The Commission, which reported its findings in November 2002, found that a number of NPF's senior officers had been in breach of duty and had, in some instances, committed criminal offences.

===Waigani Land Fraud===

The Commission of Inquiry reported that in 1999 NPF Chairman, Jimmy Maladina had influenced the NPF to purchase a piece of land in Waigani, which he secretly held an interest in, at an exorbitantly inflated price.

Maladina had acquired the lease for the Waigani land in 1997, via his company Waim No.92 Pty Ltd, at a reduced price of PGK1.4 million, instead of the market value of PGK2.87 million. The Commission found that Maladina negotiated this reduction by bribing the chairman of the Lands Board, Ralph Guise, and the Lands Minister, Viviso Seravo.

Following his appointment as Chairman of NPF in January 1999, Maladina with NPF's Legal Advisor, Herman Leahy, arranged for NPF to purchase the rights to the Waigani Land, by purchasing a 100 percent shareholding in Waim No.92 for an inflated price of PGK10 million. Maladina had not declared that he held an interest in Waim No.92.

However, when news of the proposed acquisition was published in the national media, the ensuing outcry against the exorbitant price led Prime Minister Sir William Skate, to force NPF's withdrawal from the purchase.

===NPF Tower Fraud===

The Commission of Inquiry also found that Jimmy Maladina, Herman Leahy and Peter O'Neill had profited by PGK2.5 million in a fraudulent scheme involving Japanese construction firm, Kumagai Gumi.

Kumagai Gumi was contracted by NPF to build what is now known as the Deloitte Tower in Port Morseby, in 1997. The project was beset by delays and overran its initial schedule, which when coupled with the devaluing of the Kina in 1998 and 1999, reduced the profitability of the project for Kumagai Gumi and led it to register a devaluation claim against NPF.

Maladina agreed with Kumagai general manager, Shuichi Taniguchi, that he would ensure that NPF pay out a PGK5.8 devaluation settlement provided that PGK2.5 million of this then be paid to Maladina, by way of commission. The monies were paid as agreed and the PGK2.5 million was shared between Maladina, O'Neill and Leahy.

The Deloitte Tower is now owned by NASFUND and was valued at PGK108 million in 2010.

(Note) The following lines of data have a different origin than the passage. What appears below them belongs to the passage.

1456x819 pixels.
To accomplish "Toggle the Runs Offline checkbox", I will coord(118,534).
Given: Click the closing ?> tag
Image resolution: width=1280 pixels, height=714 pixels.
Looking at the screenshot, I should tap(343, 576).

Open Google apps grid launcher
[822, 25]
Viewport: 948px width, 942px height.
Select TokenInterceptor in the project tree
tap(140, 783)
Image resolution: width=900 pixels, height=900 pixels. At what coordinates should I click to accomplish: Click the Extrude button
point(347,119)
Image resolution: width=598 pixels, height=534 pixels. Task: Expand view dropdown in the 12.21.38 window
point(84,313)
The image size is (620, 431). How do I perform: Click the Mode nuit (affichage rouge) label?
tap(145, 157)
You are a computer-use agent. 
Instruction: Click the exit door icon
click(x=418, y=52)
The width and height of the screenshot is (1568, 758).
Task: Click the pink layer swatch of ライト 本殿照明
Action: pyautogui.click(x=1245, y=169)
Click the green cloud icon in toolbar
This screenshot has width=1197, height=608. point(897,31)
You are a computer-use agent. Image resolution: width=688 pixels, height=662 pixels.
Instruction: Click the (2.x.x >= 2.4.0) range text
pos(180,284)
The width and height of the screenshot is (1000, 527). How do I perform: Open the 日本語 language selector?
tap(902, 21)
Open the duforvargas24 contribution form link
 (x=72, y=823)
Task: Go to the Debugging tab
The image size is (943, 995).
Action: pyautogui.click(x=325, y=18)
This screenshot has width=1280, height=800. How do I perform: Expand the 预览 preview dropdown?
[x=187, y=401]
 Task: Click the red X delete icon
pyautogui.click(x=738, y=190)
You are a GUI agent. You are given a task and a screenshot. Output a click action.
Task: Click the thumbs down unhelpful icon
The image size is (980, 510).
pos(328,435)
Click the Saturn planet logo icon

===Referrals by the Commission of Inquiry===

As a result of the Inquiry, Maladina was referred to the Commissioner of Police, but fled to Australia to avoid arrest. The government of PNG applied for the extradition of Maladina from Australia, but he returned to PNG voluntarily. Maladina was subsequently found guilty of misappropriation and sentenced to 8 years in prison (see State v Maladina [2015] PGNC 146; N6049). This custodial sentence was suspended by the court.

The Commission also referred then Treasurer Peter O'Neill to the Commissioner of Police for his involvement in both the NPF Tower fraud and the Waigani land case. O'Neill was brought before the Waigani Committal Court in 2005 and charged with misappropriation, but the charges were dropped due to insufficient evidence.